LFD Book Forum

LFD Book Forum (http://book.caltech.edu/bookforum/index.php)
-   General Discussion of Machine Learning (http://book.caltech.edu/bookforum/forumdisplay.php?f=105)
-   -   General question on sampling bias (http://book.caltech.edu/bookforum/showthread.php?t=4082)

palmipede 03-07-2013 10:42 PM

General question on sampling bias
 
Greetings!

Does one speak of sampling bias when the training data points come from the same distribution, e.g. normal, uniform, but are statistically dependent?

Say for example that a questionnaire is passed around via friendship links on Facebook. There is a chance that everyone might see the questionnaire over a long enough period of time but that period might be longer than the time allotted to the machine learning project.

htlin 03-10-2013 09:30 AM

Re: General question on sampling bias
 
Quote:

Originally Posted by palmipede (Post 9816)
Greetings!

Does one speak of sampling bias when the training data points come from the same distribution, e.g. normal, uniform, but are statistically dependent?

Say for example that a questionnaire is passed around via friendship links on Facebook. There is a chance that everyone might see the questionnaire over a long enough period of time but that period might be longer than the time allotted to the machine learning project.
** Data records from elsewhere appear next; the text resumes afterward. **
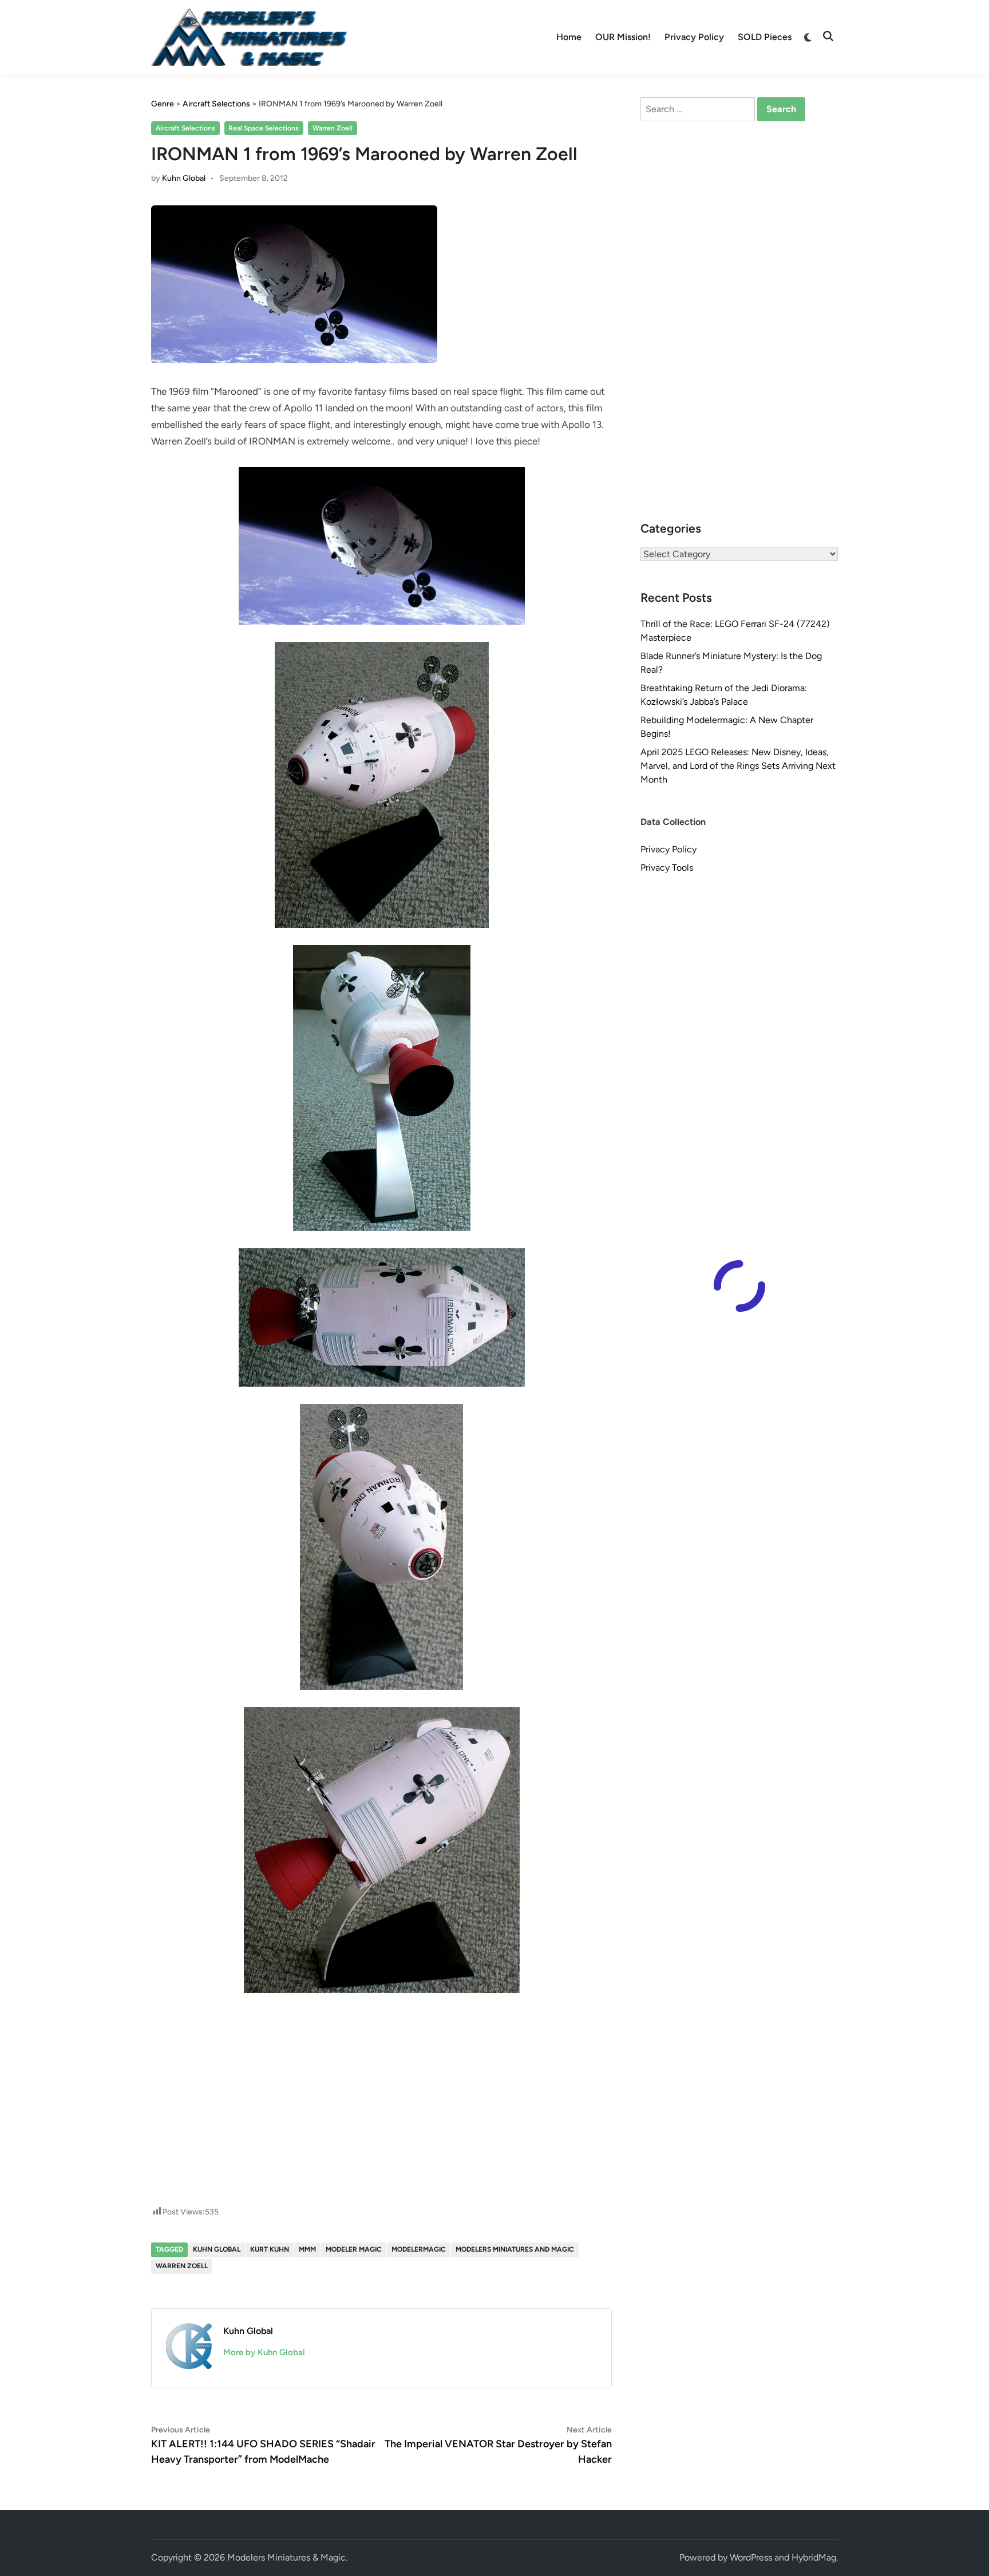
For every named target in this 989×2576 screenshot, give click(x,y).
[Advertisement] (382, 2044)
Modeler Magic (354, 2249)
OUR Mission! (623, 36)
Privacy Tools (666, 867)
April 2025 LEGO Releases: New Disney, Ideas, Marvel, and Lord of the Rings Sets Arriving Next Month (738, 766)
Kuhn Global (183, 178)
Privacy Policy (694, 36)
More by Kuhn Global (264, 2352)
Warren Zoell (332, 128)
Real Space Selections (263, 128)
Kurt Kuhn (269, 2249)
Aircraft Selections (185, 128)
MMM (307, 2249)
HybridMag (814, 2557)
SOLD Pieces (765, 36)
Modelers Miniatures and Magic (515, 2249)
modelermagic (418, 2249)
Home (568, 36)
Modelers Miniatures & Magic (286, 2557)
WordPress (751, 2557)
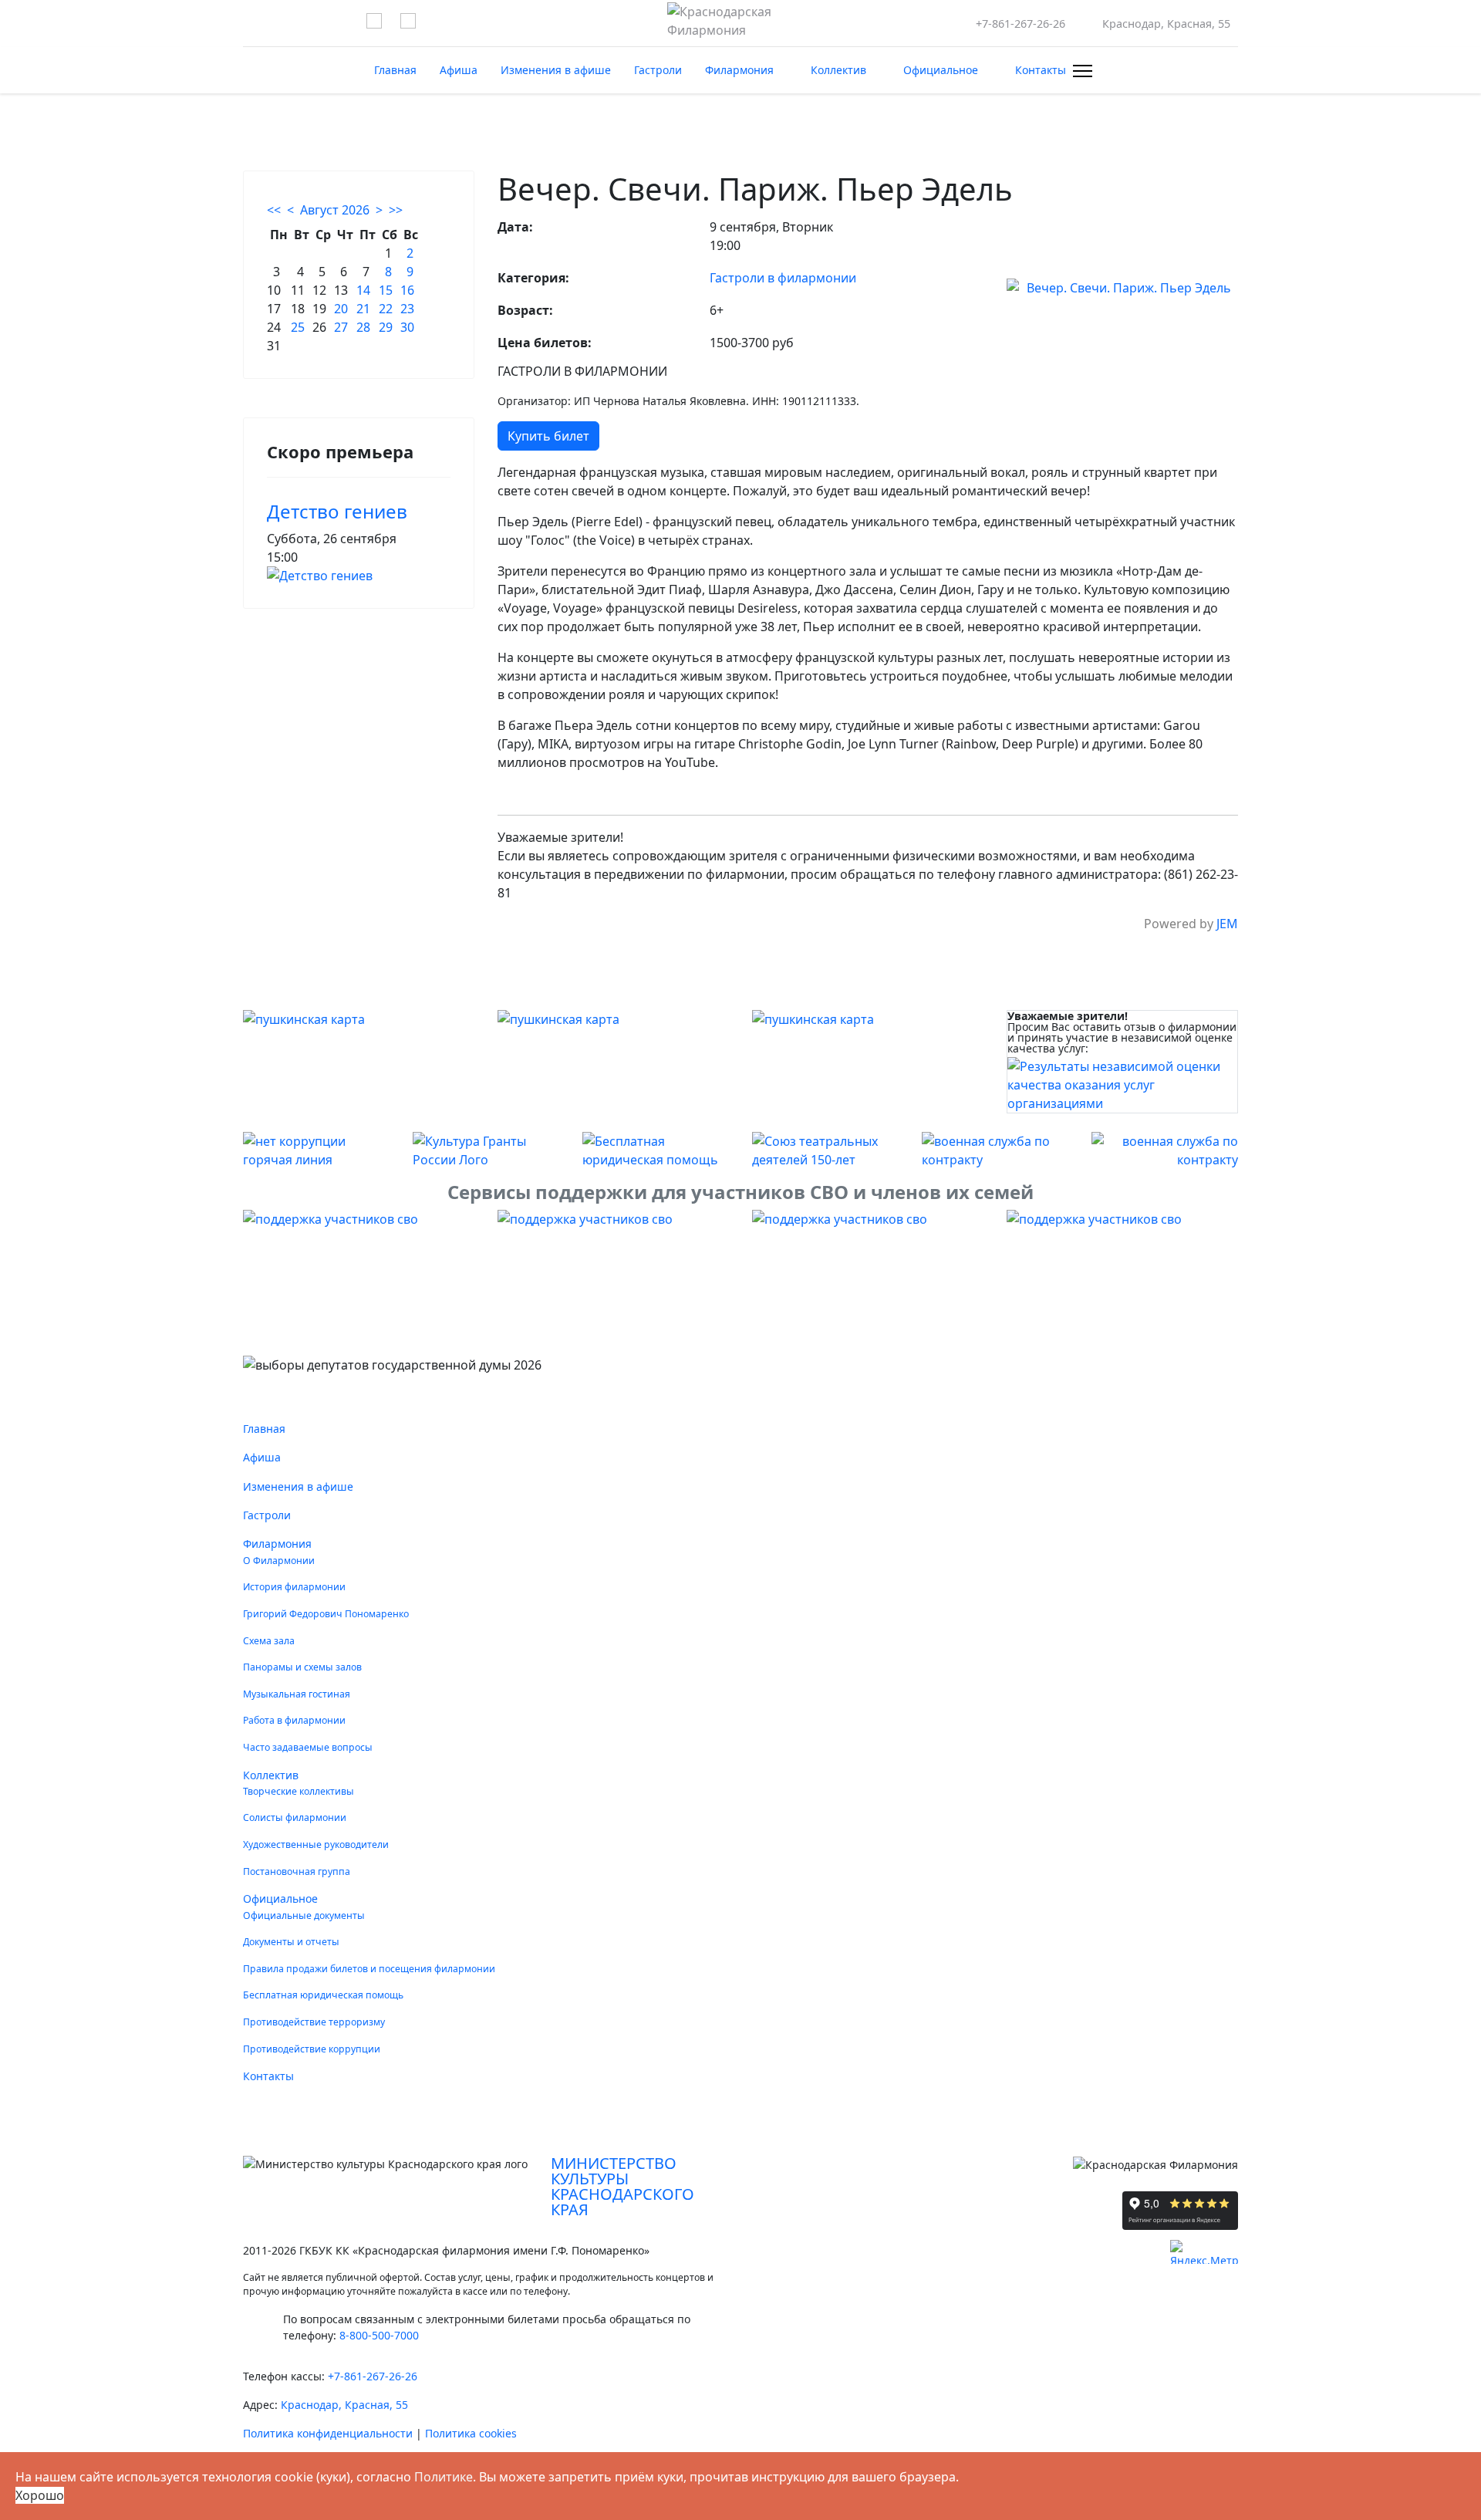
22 (386, 308)
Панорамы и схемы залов (302, 1667)
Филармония (739, 69)
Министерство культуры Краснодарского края (622, 2186)
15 (386, 290)
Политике (443, 2476)
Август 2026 (334, 209)
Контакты (1040, 69)
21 (363, 308)
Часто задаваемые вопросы (308, 1747)
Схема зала (269, 1640)
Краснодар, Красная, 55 (344, 2404)
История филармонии (294, 1586)
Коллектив (838, 69)
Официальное (940, 69)
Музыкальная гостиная (296, 1694)
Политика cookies (471, 2433)
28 (363, 327)
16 (407, 290)
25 (298, 327)
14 (363, 290)
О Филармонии (279, 1560)
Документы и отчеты (291, 1941)
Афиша (458, 69)
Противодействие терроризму (314, 2021)
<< (274, 209)
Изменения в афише (556, 69)
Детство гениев (337, 511)
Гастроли (658, 69)
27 (341, 327)
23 (407, 308)
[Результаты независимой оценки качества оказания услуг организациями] (1122, 1085)
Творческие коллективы (298, 1791)
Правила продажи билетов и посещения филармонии (369, 1968)
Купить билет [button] (548, 435)
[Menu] (1079, 71)
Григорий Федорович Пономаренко (326, 1613)
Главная (395, 69)
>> (396, 209)
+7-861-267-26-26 (1020, 23)
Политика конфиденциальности (328, 2433)
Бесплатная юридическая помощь (323, 1994)
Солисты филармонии (294, 1817)
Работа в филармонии (294, 1720)
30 (407, 327)
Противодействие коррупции (311, 2049)
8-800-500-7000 (379, 2335)
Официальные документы (304, 1915)
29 (386, 327)
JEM (1227, 923)
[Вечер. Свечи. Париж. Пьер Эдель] (1122, 288)
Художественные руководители (316, 1844)
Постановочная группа (296, 1871)
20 (341, 308)
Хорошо (39, 2495)
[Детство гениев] (358, 575)
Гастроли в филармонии (783, 277)
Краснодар (1166, 23)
While the situation you describe can cause bias that affects the generalization ability, I've never seen this kind of bias called "sampling bias", which was commonly reserved for non-matching distributions between training and testing.

There is an ongoing research topic called "Learning from non-IID data" which partially aims at making learning possible for the situation you describe. For instance,

http://www-connex.lip6.fr/~amini/ecml-wk-lniid.html

Hope this helps.


All times are GMT -7. The time now is 11:40 PM.

Powered by vBulletin® Version 3.8.3
Copyright ©2000 - 2021, Jelsoft Enterprises Ltd.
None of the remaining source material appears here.